Dear Most Esteemed and Knowledgeable Kitties:
We had two cats currently in our home, one is almost 5 and the other is 3. We then brought in two newborns who were left near our doorstep when they were about 3 weeks old. We raised them by hand, and they’re now about 14 months old. The problem we are now running into is that the two younger kittens — who are actually now bigger than the 5-year-old cat — are picking on her. Now we’ve come to the point where my fiance is considering finding another home for the 5-year-old cat. I would really rather not do that, but I am not sure where to go from here. We’ve tried having the cat in a room alone during the day to separate her, but then at night when we keep the door open, the younger cats still try to attack her. She is always quite frightened and defenseless. What can we do without removing her from our house permanently?
Siouxsie: Okay, Kevin. First of all, the older cat was in your home first. If it comes down to having to rehome cats, the best and fairest thing to do is keep your 5-year-old and rehome the kittens.
Thomas: Young cats have a much better chance of being adopted than older cats. Also, you and your fiance made a lifetime commitment to your older cat long before the kittens came along.
Bella: But the good news is that you may not have to rehome anybody. We think we can help you get things sorted out so that your older cat feels better and your kittens have better boundaries.
Siouxsie: Essentially, you’re going to have to do a re-introduction. But this time, you’re going to leave the kittens in the room and let your older cat have the run of the house.
Thomas: This will boost her confidence and allow her to explore her territory without fear of being jumped by the kittens.
Bella: We’d recommend that you get a couple of Feliway diffusers and place them in the common rooms of your home, particularly in rooms where your older cat has been ambushed by the kittens.
Siouxsie: Leave the kittens in their room for several days, but don’t forget to go in and visit and play with them. The point is that you want to get your 5-year-old used to moving safely and confidently around the house.
Thomas: After a day or so, do “scent swaps.” Take a sock and rub it along the sides of your 5-year-old cat’s face, where her scent glands are. Bring two socks into the kittens’ room and do the same thing with them. Then leave the adult-scent sock in the kittens’ room and the kitten-scented socks in the living room. This will allow your older cat to smell the kittens without the accompanying harassment.
Bella: Here’s some more detailed information about setting up the kittens’ room and introducing cats.
Siouxsie: Another factor that might be at play here is that kittens — even 14-month-old kittens — are just naturally rambunctious. Every once in a while, Bella gets it in her head to ambush me. Of course, since I’m the Top Cat and Queen of All Eastern Cats, I don’t tolerate such foolishness.
Bella: Surprise! I’ve got your head!
Siouxsie: Grrrrr…. stick a sock in it, fuzz-face!
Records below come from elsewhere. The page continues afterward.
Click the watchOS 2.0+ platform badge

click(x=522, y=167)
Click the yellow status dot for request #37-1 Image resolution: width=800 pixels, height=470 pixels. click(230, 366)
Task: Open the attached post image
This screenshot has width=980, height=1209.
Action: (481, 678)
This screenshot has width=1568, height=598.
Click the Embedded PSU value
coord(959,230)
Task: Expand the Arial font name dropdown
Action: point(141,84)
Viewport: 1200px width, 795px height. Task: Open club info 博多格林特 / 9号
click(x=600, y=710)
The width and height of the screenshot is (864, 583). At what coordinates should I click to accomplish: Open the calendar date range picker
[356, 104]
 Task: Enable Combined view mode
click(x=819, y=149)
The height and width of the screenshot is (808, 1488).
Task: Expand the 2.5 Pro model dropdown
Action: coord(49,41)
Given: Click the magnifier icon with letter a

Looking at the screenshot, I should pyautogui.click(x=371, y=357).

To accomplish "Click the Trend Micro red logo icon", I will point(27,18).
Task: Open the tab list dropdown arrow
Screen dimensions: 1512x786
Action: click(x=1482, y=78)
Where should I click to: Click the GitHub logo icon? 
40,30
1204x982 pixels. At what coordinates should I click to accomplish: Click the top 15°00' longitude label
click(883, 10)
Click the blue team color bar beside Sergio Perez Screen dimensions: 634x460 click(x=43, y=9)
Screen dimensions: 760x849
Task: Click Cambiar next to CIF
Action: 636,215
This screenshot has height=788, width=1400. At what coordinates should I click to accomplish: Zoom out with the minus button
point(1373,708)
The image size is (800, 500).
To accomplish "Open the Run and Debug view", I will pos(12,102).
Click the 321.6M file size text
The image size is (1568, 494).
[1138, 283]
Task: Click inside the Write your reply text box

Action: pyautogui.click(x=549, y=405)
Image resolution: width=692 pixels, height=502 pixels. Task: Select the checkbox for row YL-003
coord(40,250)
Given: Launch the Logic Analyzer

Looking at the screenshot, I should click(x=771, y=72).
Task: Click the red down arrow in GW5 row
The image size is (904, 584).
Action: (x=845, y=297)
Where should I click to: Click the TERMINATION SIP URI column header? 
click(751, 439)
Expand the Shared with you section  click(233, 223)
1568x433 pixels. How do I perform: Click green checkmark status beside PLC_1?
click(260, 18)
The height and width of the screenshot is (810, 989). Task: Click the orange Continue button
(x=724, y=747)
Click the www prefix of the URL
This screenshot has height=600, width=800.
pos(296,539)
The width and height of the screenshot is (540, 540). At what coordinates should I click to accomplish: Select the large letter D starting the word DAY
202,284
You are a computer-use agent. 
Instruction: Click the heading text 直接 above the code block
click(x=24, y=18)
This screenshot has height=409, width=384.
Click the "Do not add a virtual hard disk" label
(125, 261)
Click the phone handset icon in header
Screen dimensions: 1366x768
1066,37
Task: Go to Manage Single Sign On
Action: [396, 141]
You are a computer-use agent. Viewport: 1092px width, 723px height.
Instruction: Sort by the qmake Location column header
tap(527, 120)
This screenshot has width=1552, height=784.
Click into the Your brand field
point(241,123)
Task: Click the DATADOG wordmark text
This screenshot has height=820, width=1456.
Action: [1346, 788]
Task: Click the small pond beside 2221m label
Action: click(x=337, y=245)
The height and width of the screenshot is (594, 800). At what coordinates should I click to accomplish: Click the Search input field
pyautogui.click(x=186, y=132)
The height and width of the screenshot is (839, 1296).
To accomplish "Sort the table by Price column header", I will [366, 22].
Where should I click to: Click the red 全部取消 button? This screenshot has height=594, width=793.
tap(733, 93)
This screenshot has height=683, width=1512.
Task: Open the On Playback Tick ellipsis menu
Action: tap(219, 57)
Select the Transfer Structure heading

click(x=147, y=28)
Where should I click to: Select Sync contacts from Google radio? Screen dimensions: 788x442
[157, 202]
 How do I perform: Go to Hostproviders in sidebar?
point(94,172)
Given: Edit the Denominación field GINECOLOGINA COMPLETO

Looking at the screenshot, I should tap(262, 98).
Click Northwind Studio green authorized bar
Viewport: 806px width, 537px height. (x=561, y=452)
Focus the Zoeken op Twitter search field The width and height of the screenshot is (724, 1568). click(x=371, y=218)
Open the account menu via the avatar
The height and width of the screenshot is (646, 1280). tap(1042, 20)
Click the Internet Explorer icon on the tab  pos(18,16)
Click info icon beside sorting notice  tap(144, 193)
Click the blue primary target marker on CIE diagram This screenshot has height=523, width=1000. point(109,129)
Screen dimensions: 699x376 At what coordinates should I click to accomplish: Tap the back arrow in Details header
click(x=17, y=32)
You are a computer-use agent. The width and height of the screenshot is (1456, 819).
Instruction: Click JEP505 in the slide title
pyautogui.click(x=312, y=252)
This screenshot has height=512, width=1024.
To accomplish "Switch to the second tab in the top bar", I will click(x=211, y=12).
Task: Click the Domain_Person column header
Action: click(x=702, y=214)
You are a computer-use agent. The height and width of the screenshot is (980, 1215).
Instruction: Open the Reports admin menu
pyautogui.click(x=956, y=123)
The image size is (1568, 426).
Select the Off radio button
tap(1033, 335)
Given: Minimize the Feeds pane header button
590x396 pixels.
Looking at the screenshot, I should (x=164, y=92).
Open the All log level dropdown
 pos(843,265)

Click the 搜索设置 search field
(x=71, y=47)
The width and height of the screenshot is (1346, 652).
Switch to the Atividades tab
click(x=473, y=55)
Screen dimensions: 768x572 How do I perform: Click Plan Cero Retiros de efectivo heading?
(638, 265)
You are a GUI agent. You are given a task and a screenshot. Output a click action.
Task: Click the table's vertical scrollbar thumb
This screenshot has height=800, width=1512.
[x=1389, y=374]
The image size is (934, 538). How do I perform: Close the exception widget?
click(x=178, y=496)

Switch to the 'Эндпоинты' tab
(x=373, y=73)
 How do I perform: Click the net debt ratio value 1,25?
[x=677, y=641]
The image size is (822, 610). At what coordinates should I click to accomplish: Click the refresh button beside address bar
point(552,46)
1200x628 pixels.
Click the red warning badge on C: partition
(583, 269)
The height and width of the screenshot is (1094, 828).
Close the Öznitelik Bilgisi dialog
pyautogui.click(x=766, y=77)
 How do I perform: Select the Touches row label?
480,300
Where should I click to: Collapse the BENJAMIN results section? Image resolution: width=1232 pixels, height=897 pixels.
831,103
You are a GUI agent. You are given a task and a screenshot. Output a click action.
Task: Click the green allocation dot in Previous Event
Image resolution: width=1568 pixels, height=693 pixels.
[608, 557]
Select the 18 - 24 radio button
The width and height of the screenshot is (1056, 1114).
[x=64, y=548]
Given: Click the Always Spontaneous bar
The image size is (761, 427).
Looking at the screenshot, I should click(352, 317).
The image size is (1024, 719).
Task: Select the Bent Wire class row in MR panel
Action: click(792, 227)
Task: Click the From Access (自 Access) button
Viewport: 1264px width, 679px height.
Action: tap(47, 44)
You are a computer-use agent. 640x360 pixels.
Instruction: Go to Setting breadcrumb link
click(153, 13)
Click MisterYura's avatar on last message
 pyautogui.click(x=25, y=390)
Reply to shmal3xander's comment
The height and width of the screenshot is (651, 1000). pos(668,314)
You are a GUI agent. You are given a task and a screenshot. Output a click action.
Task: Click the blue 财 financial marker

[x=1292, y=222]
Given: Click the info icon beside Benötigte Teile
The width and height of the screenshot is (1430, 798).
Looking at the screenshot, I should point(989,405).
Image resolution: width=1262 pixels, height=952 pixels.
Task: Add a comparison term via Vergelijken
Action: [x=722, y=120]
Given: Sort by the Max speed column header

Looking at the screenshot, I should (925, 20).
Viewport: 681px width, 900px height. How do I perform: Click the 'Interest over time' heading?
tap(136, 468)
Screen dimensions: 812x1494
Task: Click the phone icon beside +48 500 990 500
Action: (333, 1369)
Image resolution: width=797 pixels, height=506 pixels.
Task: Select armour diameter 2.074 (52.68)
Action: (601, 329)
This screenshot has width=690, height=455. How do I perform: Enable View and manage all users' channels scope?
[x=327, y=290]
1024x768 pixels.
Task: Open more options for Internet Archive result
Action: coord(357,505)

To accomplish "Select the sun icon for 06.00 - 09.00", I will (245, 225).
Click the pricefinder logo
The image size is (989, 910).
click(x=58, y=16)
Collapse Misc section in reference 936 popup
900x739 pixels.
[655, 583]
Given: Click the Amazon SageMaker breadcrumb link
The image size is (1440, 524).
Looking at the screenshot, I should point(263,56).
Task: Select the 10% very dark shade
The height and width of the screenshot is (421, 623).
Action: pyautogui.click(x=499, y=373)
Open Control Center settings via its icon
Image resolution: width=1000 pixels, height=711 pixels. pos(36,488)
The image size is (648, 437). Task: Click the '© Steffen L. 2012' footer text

Thomas: Bella, be nice. We’re trying to write a column here.
Bella: You’re no fun.
Siouxsie: Anyhow, Kevin … since kittens have lots of energy, they need to play. This whole situation may have started out of the kittens’ desire to play with your older cat. But when your older cat reacted to their silliness with fear, it started a negative feedback loop, which has gotten your kitty family to this point.
Thomas: It’s really important that you spend lots of time in interactive play with your kittens. Feather wands, teaser toys, and all those sorts of things, can be really fun.
Bella: The kittens should be exercised at least 15 minutes a day. The best time for that exercise is before supper because it allows them to have their natural behavior cycle: hunt, “kill,” eat, sleep.
Siouxsie: You should also spend some time playing with your older cat. Play will boost her confidence, too, and make her feel more like she owns her space. Which she does!
Thomas: Between reintroducing the kittens to your older cat and giving the kittens plenty of play time so they can work of their energy without harassing your older cat, we think all four members of your feline family will be able to live comfortably together.
Bella: One thing we have to ask: Are the kittens spayed or neutered? If they’re not, that could be playing a role in their aggression, and we’d recommend you have that taken care of as soon as possible.
Siouxsie: If you haven’t done so recently, you might want to take your older cat to the vet for a checkup. Sometimes when cats start attacking other cats, it can be an early sign of illness. Also, he or she will probably have more good ideas to help your older cat and your kittens get along.
Thomas: And remember, if this doesn’t work out and you end up having to find a new home for someone — please keep your older cat and find new homes for the kitten siblings.
Bella: We know it’ll be difficult, especially since you raised the kittens from such a young age, but your older cat deserves to stay with you, and younger cats do have a much easier time finding forever homes.